Off The Shelf: The Sisters Brothers (2018)
The Sisters Brothers (2018)
Last week I had an exceptional opportunity to see this film followed by a talk back with Thomas Bidegain (the writer), Jacques Audiard (co-writer and Director), and Jake Gyllenhaal. Not only am I extremely susceptible to being star struck, but I’m also a human being that jumps on hype trains. So it took me some time mulling over this film to figure out exactly where I fall on it without allowing the personal bias of how absolutely awesome that was to seep into this review. It’s something I hope to get used to eventually.
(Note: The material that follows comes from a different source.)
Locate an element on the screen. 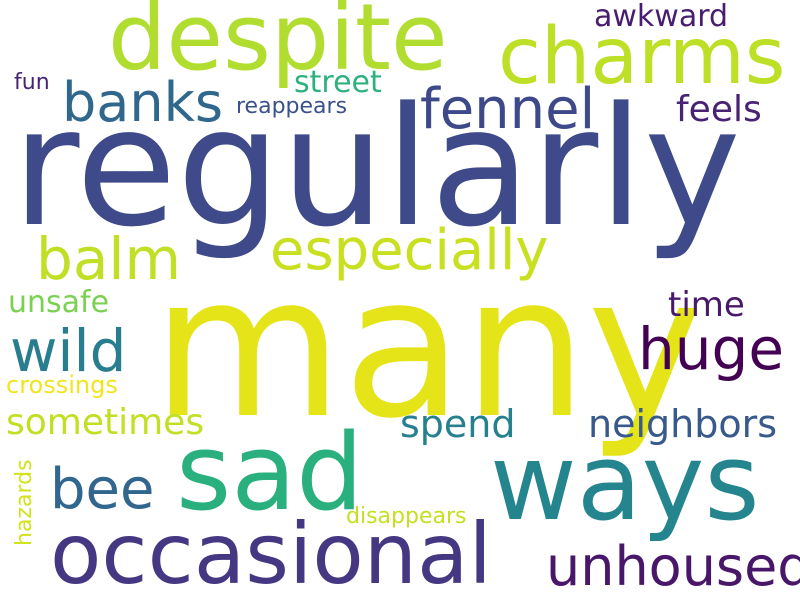 Image resolution: width=800 pixels, height=600 pixels. word-fennel: fennel is located at coordinates (508, 110).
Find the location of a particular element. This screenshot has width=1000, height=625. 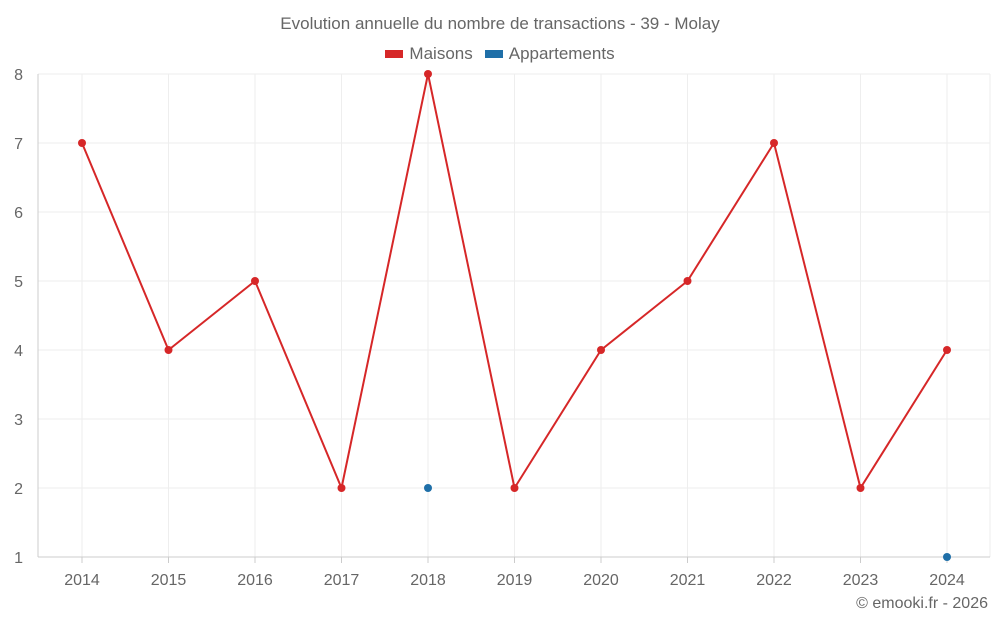

credit-text: © emooki.fr - 2026 is located at coordinates (922, 604).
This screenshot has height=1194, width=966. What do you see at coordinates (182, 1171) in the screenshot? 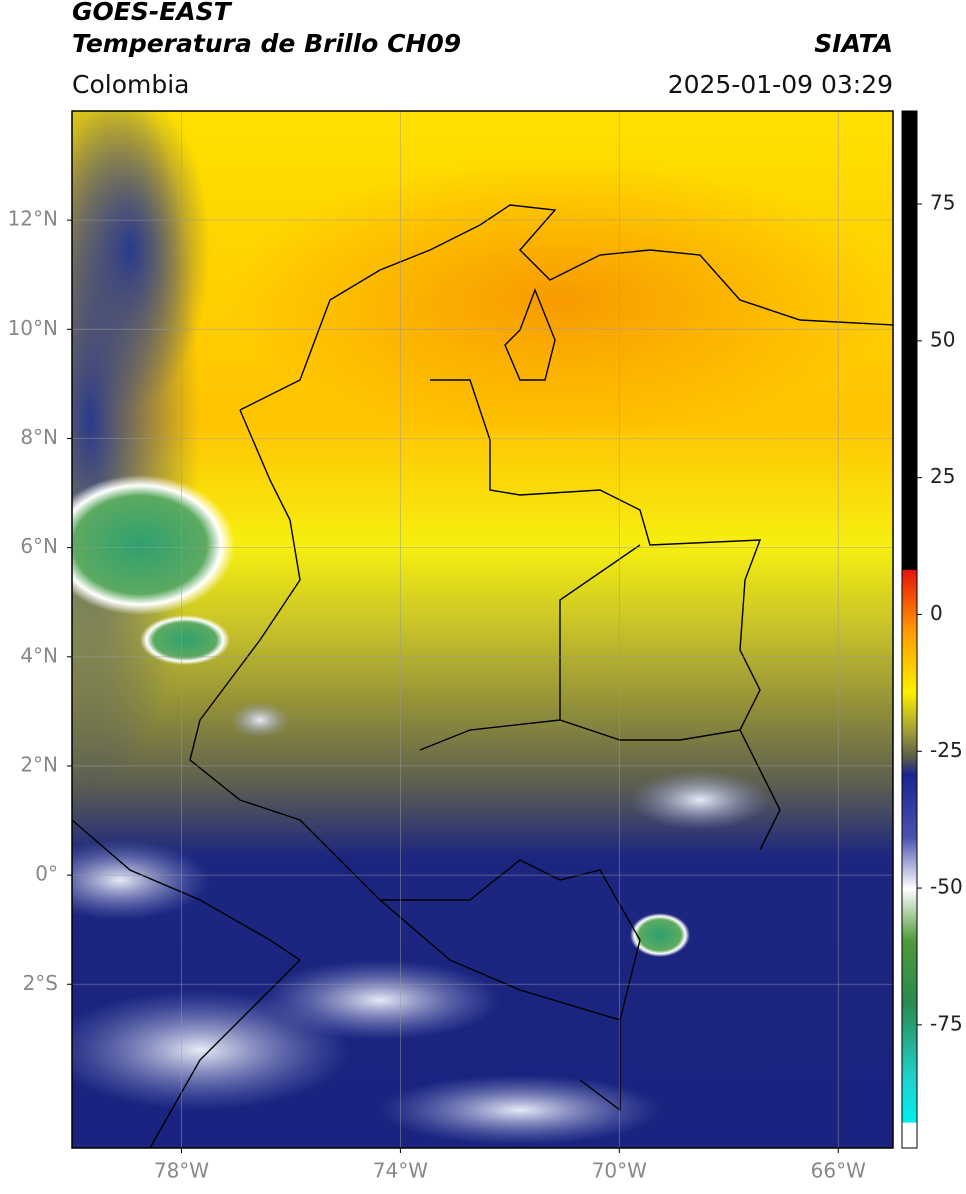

The Sisters Brothers is an exceptionally restrained and reflective western revolving around two brothers and their bounty hunt for a prospector claiming to have a recipe for discovering gold with minimal effort. Eli Sisters (played by John C Reilly) and Charlie Sisters (played by Joaquin Phoenix) assert themselves as a formidable and effective pair. But what’s most surprising is how each man is clearly defined through seemingly basic story beats and actions. Something as simple as the elder brother, Eli, purchasing a toothbrush or treasuring a scarf works wonders in terms of the visual language that defines him as the more sensitive of the pair. Whereas Charlie can often be seen galavanting and drinking demonstrating him as the more volatile, erratic brother. It may not seem “fresh” in terms of stories with polar opposites working together, but The Sisters Brothers finds beautiful chemistry and balance in pushing each brother to a physical and emotional limit at one point or another. It stirs quite a few emotionally powerfully scenes as effortlessly as it does with scenes of genuine hilarity. My highest praise of the film, in fact, is how easily it seems to weave its way through emotional highs and lows, particularly in the second act when the chase is on and the brothers are well established. Audiard as a director masterfully avoids his film falling into one easily defined genre, and instead prefers to show life as authentic as he can reflect it through the camera lens. The performances are expectedly magnificent from these two, with Reilly effectively giving one of his best performances in years. The other core characters of the film, John Morris (played by Gyllenhaal) and Hermann Warm (played by Riz Ahmed), each do well to reveal a more optimistic, contrasting duo do the titular brothers. To say the brothers eventually catch them is perhaps a very, very slight spoiler, but nothing ever happens expectedly in this very grounded western of moral twists and turns. Morris and Warm do not shy away from their educated sensibilities, and often clash philosophically when opposed with the survivalist Sisters, but through it all the four each reflect one another nicely.
The film’s biggest flaw is without a doubt its cumbersome first act. The characters each take time to find their footing, as does the story itself. The plot doesn’t feel like it actually kicks up until the Brothers reach a town called Mayfield. Too much screen time is dedicated to Morris and Warm in the first third in an attempt to establish their characters, but the second act does a much better job of defining them with key moments and scenes that have weight beyond just their simple aspirations. And while my praise is high for the chemistry of the Brothers, that also didn’t quite land until Mayfield, before which they were seemingly just outlaws being outlaws. Occasionally, the film plays almost silently, which is neither praise nor condemnation in my eyes. To some, a quiet, contemplative western may be appealing. To others, that might be a turn off. I only mention it to establish that, while I recommend this movie very highly, I also recognize that it may not be for everyone. If Westerns aren’t your bag because you tend to find them slow paced or too methodical for your liking, this may not be the film to change your mind. However, if you enjoy Westerns, and exceptional performances with deeply internalized characters that reveal themselves gradually, this is a movie to add to your shelf. See it when it comes to a theatre near you.